Saved entries:
_____

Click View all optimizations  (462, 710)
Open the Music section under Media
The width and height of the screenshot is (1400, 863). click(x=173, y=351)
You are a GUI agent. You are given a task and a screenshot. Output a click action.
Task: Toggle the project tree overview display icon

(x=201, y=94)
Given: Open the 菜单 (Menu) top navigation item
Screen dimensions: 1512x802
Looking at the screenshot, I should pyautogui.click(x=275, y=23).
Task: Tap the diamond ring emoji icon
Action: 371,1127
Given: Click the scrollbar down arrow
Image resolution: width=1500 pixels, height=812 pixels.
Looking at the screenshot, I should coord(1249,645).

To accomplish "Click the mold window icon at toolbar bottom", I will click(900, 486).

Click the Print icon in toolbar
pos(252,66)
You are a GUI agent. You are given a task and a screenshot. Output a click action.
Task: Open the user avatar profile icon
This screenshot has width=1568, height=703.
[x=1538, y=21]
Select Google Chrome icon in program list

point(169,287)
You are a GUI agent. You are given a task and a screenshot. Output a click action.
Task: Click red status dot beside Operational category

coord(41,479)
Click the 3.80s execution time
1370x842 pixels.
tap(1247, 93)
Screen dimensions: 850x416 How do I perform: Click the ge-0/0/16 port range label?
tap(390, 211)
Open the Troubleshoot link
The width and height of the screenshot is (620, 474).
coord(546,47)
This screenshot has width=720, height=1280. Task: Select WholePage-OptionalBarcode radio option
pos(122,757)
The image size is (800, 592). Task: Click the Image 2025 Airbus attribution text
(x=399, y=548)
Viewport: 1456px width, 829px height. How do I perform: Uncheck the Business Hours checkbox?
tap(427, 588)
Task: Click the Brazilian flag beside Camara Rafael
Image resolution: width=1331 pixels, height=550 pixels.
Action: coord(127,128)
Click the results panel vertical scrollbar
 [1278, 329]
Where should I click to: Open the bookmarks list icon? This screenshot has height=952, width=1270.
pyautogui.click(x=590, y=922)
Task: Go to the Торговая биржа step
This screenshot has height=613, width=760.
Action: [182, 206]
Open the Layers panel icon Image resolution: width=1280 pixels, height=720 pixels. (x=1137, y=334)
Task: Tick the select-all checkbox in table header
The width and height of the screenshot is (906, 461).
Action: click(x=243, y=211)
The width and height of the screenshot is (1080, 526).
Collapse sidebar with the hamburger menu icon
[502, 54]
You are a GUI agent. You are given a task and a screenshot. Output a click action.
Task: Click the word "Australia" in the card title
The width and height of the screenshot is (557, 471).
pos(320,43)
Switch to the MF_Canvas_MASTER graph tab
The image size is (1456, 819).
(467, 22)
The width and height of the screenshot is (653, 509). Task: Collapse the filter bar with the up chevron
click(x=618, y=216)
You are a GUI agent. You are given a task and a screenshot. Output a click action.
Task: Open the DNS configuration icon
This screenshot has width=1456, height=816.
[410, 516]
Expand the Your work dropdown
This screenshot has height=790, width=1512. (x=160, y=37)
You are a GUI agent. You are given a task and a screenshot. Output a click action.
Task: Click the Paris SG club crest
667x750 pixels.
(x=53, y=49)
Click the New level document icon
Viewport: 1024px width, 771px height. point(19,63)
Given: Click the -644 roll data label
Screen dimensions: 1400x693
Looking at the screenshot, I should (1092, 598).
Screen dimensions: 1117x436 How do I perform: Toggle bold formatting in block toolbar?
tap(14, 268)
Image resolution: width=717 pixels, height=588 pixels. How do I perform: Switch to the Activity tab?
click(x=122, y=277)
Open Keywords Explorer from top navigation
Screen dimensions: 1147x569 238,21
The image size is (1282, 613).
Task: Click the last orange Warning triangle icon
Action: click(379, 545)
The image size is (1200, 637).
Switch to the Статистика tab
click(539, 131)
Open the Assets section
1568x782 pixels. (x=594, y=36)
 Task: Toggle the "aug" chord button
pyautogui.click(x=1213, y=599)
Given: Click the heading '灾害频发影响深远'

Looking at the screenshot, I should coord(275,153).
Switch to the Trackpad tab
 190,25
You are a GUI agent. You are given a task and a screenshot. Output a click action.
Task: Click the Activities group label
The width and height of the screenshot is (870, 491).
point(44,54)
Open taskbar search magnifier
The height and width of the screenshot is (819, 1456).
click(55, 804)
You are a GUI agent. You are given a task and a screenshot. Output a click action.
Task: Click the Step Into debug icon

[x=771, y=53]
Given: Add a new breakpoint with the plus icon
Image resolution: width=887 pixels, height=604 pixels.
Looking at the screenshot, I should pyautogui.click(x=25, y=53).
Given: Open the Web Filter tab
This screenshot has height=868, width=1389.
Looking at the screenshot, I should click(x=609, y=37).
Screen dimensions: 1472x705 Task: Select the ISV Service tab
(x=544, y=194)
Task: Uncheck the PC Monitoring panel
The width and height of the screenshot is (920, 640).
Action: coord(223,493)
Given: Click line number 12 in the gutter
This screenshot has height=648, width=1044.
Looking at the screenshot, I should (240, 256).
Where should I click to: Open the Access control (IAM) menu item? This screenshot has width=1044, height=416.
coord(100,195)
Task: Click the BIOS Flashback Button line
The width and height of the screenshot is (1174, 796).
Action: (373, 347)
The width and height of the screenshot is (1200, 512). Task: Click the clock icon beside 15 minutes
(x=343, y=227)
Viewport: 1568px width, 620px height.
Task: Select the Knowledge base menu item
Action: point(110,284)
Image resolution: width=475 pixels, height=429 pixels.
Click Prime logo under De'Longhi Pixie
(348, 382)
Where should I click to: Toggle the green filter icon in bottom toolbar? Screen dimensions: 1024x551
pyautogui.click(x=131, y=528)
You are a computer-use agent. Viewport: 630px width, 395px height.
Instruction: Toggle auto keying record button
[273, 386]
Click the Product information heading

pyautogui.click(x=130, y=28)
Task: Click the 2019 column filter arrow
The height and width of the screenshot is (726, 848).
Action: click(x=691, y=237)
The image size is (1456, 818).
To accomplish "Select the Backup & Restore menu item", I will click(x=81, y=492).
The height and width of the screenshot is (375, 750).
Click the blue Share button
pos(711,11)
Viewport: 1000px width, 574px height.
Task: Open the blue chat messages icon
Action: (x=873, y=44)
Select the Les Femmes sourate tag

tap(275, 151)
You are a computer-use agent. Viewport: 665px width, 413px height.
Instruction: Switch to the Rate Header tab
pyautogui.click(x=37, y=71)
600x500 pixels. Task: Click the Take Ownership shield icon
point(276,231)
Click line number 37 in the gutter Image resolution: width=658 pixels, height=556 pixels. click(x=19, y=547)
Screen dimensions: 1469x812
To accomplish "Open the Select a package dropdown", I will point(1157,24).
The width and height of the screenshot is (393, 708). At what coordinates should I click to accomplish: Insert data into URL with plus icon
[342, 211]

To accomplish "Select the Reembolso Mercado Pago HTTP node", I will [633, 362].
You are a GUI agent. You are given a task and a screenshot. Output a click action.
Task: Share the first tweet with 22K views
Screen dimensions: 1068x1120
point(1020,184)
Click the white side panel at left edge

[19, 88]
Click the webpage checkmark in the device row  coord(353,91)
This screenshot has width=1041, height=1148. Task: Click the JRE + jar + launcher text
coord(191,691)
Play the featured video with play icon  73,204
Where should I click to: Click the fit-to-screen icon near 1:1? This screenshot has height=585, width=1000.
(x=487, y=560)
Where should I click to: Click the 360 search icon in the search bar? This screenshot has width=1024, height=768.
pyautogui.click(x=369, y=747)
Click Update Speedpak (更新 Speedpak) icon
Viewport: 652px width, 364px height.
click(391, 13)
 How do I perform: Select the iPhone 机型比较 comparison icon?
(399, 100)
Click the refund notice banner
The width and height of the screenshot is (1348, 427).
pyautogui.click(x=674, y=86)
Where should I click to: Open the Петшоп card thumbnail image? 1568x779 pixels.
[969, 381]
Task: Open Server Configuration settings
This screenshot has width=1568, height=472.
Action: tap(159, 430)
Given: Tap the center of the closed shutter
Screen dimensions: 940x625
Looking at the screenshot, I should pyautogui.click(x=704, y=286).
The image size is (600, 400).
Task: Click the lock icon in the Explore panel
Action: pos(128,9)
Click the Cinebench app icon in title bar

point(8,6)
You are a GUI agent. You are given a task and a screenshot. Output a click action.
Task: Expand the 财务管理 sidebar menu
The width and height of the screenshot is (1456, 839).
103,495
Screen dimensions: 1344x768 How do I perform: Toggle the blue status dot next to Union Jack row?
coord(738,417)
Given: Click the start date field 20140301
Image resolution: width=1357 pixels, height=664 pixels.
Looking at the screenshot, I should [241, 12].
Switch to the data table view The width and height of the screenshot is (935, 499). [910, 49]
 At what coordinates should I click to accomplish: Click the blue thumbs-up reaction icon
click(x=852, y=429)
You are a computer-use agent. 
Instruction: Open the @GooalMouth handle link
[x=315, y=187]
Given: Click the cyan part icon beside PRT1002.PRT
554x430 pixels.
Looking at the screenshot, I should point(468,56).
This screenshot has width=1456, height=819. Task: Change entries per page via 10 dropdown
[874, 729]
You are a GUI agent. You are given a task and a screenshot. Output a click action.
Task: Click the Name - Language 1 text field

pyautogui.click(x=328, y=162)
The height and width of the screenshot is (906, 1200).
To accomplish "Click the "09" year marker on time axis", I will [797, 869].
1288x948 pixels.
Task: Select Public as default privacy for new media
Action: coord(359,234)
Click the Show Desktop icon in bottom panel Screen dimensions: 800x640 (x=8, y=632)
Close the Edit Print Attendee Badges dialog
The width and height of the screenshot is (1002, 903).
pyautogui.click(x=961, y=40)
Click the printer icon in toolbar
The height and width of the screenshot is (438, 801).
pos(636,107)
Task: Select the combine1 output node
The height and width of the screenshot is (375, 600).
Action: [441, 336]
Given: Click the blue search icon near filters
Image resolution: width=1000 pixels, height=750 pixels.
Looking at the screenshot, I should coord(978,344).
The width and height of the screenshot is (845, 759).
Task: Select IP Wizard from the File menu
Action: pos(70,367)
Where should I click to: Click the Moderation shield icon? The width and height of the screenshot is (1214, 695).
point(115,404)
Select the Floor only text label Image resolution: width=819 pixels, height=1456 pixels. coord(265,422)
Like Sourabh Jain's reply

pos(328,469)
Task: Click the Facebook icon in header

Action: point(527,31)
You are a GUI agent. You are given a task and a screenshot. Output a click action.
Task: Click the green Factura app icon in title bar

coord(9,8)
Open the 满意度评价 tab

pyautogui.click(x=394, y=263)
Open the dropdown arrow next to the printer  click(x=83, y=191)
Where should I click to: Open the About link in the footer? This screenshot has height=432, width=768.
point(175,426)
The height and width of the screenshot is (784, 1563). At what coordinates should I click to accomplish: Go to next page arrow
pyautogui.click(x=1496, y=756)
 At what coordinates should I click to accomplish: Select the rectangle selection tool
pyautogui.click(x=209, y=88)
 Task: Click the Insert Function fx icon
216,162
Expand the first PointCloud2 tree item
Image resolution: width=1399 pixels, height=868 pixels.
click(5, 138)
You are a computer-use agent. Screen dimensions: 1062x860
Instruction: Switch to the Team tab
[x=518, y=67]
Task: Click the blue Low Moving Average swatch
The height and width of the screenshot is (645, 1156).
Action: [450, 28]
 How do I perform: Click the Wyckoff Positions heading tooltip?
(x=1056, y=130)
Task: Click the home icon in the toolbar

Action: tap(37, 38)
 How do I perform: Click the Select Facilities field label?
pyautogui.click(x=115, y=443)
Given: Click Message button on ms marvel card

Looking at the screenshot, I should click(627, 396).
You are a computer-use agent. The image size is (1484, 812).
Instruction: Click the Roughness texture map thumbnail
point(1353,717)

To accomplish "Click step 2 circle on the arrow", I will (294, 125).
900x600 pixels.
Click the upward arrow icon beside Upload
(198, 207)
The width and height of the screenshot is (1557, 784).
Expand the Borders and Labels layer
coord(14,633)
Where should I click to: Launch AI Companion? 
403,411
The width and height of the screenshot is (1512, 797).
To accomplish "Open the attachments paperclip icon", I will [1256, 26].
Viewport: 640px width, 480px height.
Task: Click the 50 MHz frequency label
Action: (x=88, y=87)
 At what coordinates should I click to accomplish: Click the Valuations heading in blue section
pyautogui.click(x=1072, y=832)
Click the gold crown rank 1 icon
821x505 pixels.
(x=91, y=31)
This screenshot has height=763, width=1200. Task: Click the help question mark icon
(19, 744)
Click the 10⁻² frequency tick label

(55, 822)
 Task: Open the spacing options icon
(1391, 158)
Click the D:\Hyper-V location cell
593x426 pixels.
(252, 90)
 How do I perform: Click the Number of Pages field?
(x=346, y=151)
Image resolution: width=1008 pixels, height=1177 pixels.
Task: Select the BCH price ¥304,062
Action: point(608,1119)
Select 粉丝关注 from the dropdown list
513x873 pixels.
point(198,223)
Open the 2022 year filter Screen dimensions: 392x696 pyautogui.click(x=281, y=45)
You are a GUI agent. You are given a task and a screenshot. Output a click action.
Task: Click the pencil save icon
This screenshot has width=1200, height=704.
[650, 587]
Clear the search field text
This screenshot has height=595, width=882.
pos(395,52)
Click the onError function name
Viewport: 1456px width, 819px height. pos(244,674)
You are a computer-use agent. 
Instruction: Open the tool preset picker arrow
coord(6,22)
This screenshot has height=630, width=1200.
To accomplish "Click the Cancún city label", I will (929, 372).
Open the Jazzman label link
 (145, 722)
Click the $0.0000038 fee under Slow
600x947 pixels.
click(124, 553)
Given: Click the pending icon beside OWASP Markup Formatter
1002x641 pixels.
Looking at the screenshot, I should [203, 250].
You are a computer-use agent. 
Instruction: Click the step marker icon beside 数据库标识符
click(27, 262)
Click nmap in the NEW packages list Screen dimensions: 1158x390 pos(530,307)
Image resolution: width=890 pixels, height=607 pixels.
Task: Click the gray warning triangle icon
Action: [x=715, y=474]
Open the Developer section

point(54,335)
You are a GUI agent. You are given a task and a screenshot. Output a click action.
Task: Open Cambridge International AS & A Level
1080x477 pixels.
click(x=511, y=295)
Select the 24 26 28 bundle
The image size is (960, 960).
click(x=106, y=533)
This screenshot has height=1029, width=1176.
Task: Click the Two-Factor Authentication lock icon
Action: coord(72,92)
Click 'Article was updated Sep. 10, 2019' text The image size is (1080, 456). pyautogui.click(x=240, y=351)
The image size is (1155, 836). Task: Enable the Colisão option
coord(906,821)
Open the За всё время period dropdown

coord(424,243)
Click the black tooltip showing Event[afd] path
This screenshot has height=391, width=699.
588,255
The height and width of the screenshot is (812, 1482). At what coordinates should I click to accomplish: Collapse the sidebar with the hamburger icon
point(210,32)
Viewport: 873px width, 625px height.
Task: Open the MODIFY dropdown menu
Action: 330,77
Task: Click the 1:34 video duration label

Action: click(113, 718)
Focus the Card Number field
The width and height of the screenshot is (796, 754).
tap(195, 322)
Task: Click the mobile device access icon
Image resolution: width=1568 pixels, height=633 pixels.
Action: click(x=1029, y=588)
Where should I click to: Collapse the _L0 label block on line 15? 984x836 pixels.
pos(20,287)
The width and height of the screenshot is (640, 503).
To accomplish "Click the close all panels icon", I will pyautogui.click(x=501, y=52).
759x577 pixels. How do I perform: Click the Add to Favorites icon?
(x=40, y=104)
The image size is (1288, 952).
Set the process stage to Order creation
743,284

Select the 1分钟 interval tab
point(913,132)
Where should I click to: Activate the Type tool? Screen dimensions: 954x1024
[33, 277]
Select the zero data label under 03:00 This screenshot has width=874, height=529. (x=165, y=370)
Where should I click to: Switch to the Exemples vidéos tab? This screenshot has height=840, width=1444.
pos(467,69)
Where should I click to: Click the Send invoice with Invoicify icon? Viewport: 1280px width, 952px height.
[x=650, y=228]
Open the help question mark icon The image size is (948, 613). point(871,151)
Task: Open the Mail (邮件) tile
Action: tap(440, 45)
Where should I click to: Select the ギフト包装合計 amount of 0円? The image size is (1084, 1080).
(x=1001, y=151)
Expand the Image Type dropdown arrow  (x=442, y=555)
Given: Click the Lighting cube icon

_____

__Direction__:
Copy the items from the line with "Given: Click the -644 roll data label" up to and including the line with "click(x=122, y=277)", keeping every line exactly as it appears.

__Solved exercise__:
Given: Click the -644 roll data label
Screen dimensions: 1400x693
Looking at the screenshot, I should (1092, 598).
Screen dimensions: 1117x436 How do I perform: Toggle bold formatting in block toolbar?
tap(14, 268)
Image resolution: width=717 pixels, height=588 pixels. How do I perform: Switch to the Activity tab?
click(x=122, y=277)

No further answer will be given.